Khan ran for the seat of the Provincial Assembly of the Punjab as a candidate of Pakistan Peoples Party (PPP) from Constituency PP-177 (Khanewal-IV) in the 1988 Pakistani general election, but was unsuccessful. He received 23,329 votes and lost the seat to Irfan Ahmad Khan, a candidate of Islami Jamhoori Ittehad (IJI).

He ran for Provincial Assembly of Punjab as a candidate of Pakistan Democratic Alliance (PDA) from Constituency PP-177 (Khanewal-IV) in the 1990 Pakistani general election, but was unsuccessful. He received 23,844 votes and lost the seat to Irfan Ahmad Khan, a candidate of IJI.

He ran for the seat of the Provincial Assembly of the Punjab as an independent candidate from Constituency PP-177 (Khanewal-IV) in the 1993 Pakistani general election, but was unsuccessful. He received 10,957 votes and lost the seat to Irfan Ahmad Khan, a candidate of Pakistan Muslim League (N) (PML-N).
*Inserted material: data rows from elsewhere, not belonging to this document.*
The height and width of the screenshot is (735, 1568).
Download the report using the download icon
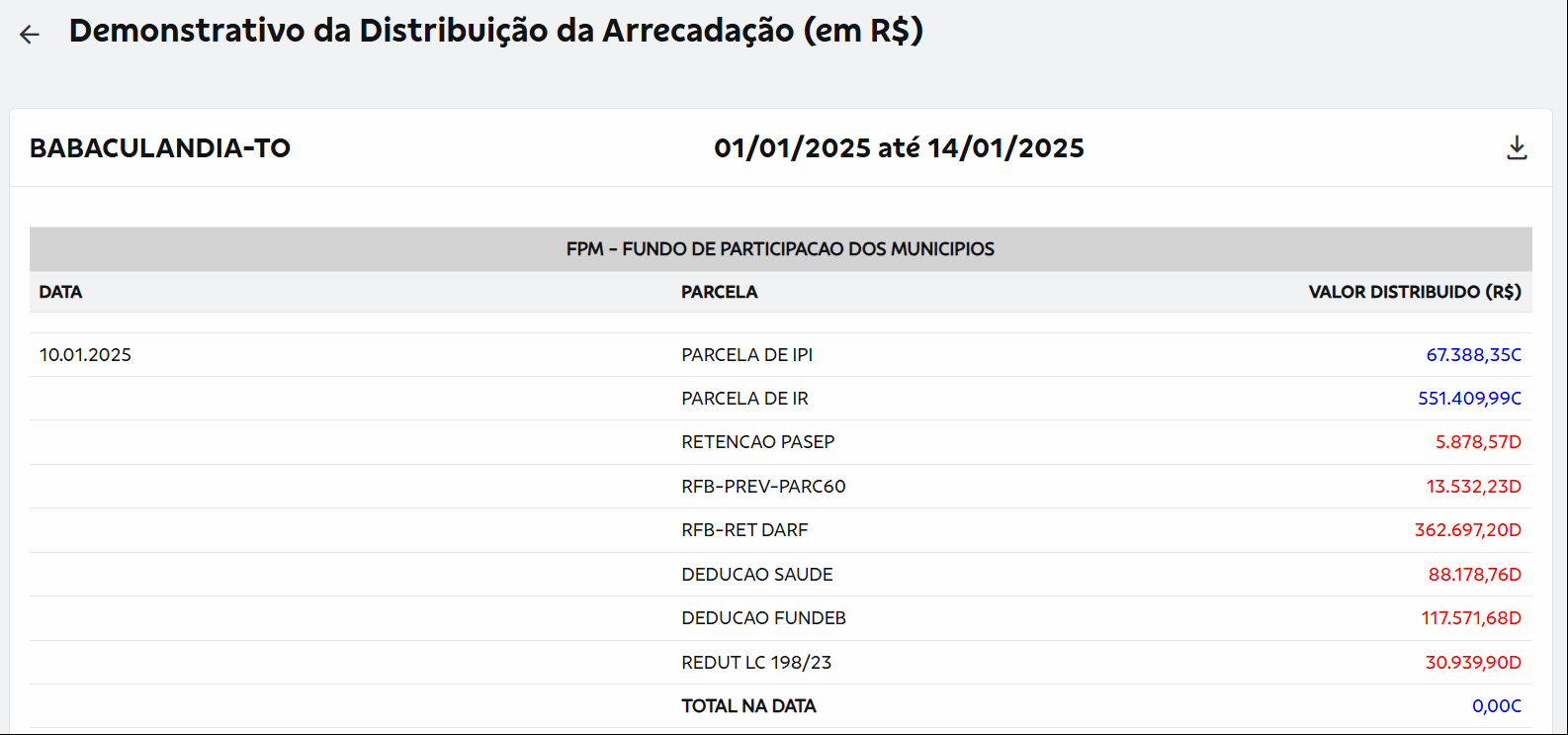tap(1517, 148)
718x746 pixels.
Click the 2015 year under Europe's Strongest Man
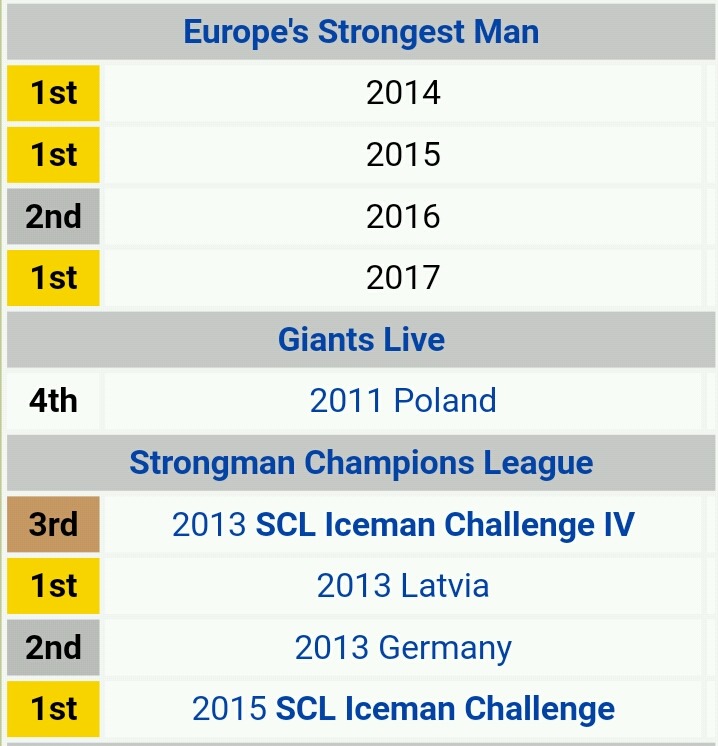click(x=403, y=155)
He ran for the seat of the Provincial Assembly of the Punjab as an independent candidate from Constituency PP-177 (Khanewal-IV) in the 1997 Pakistani general election, but was unsuccessful. He received 15,792 votes and lost the seat to Irfan Ahmad Khan, a candidate of PML-N.

He ran for the Provincial Assembly of the Punjab as a candidate of Pakistan Muslim League (Q) (PML-Q) from Constituency PP-218 (Khanewal-VII) in the 2002 Punjab provincial election, but was unsuccessful. He received 48,120 votes and was defeated by Aslam Bodla.
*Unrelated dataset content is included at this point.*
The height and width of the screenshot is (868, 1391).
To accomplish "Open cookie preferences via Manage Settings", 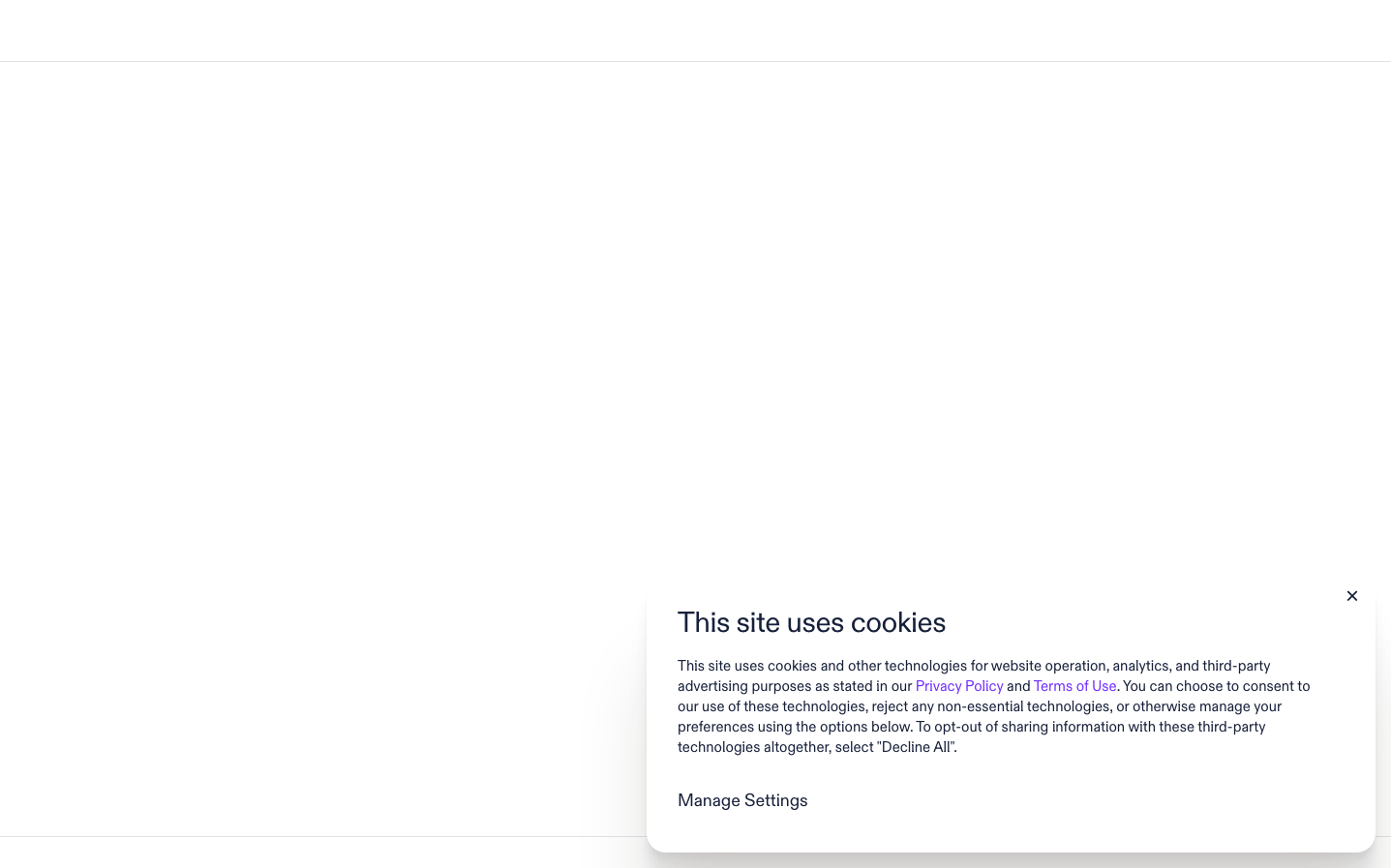I will pyautogui.click(x=742, y=800).
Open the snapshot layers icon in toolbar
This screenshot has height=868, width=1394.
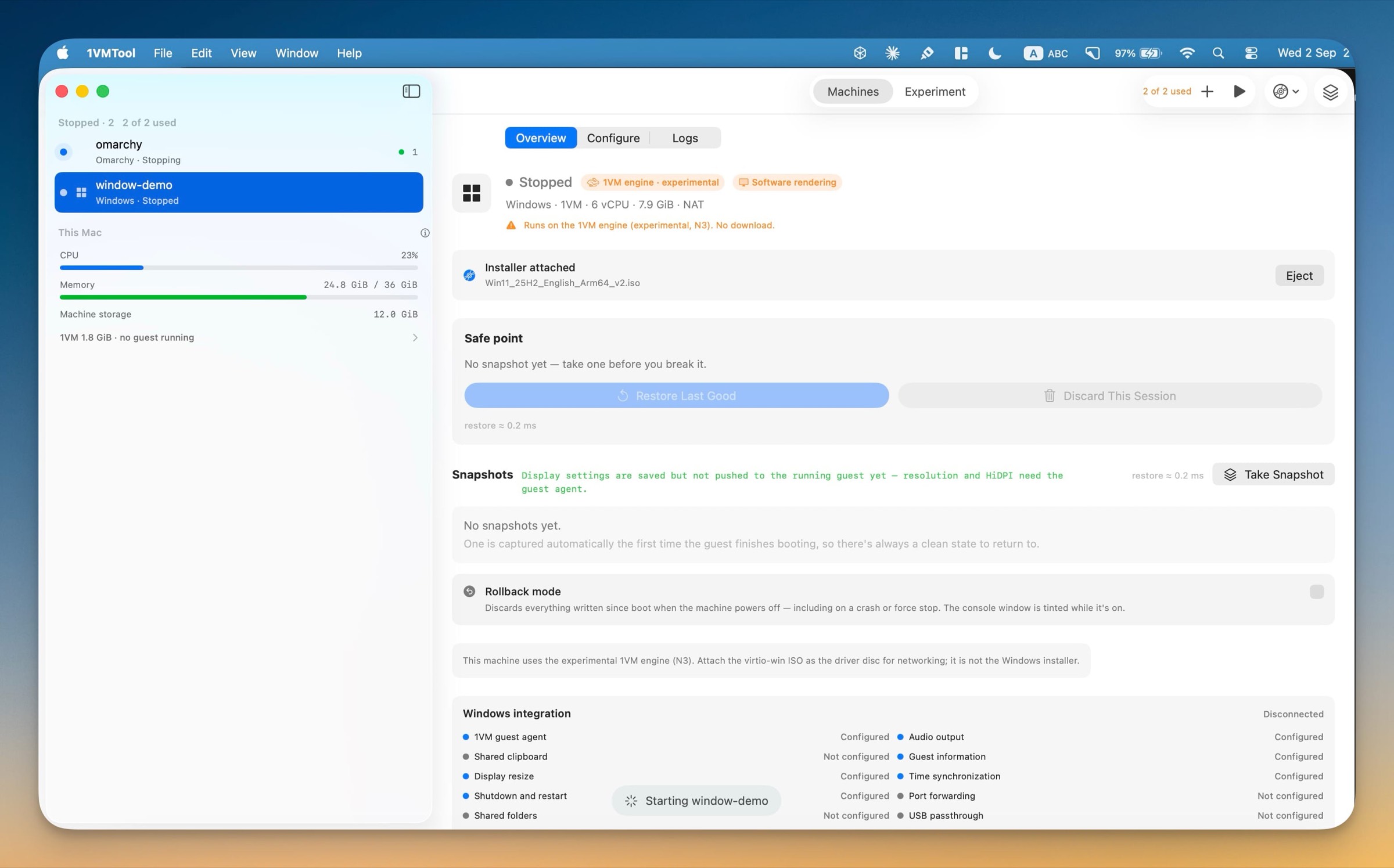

He ran for the seat of the Provincial Assembly of the Punjab as a candidate of PML-Q from Constituency PP-218 (Khanewal-VII) in the 2008 Punjab provincial election, but was unsuccessful. He received 32,043 votes and lost the seat to Muhammad Jamil Shah, a candidate of the PPP.

He was finally elected to the Provincial Assembly of the Punjab as an Independent candidate from Constituency PP-218 (Khanewal-VII) in the 2013 Punjab provincial election. He received 34,661 votes and defeated Peer Muhammad Jameel Shah, a candidate of PML-N.

In May 2018, he joined Pakistan Tehreek-e-Insaf (PTI).

He ran for the seat of the Provincial Assembly of Punjab as a candidate of the PTI from PP-209 Khanewal-VII in the 2018 Punjab provincial election, but was unsuccessful. He received 39,064 votes and was defeated by Muhammad Faisal Khan Niazi, a candidate of the PML(N).

On 23 May 2023, he left the PTI due to the 2023 Pakistani protests.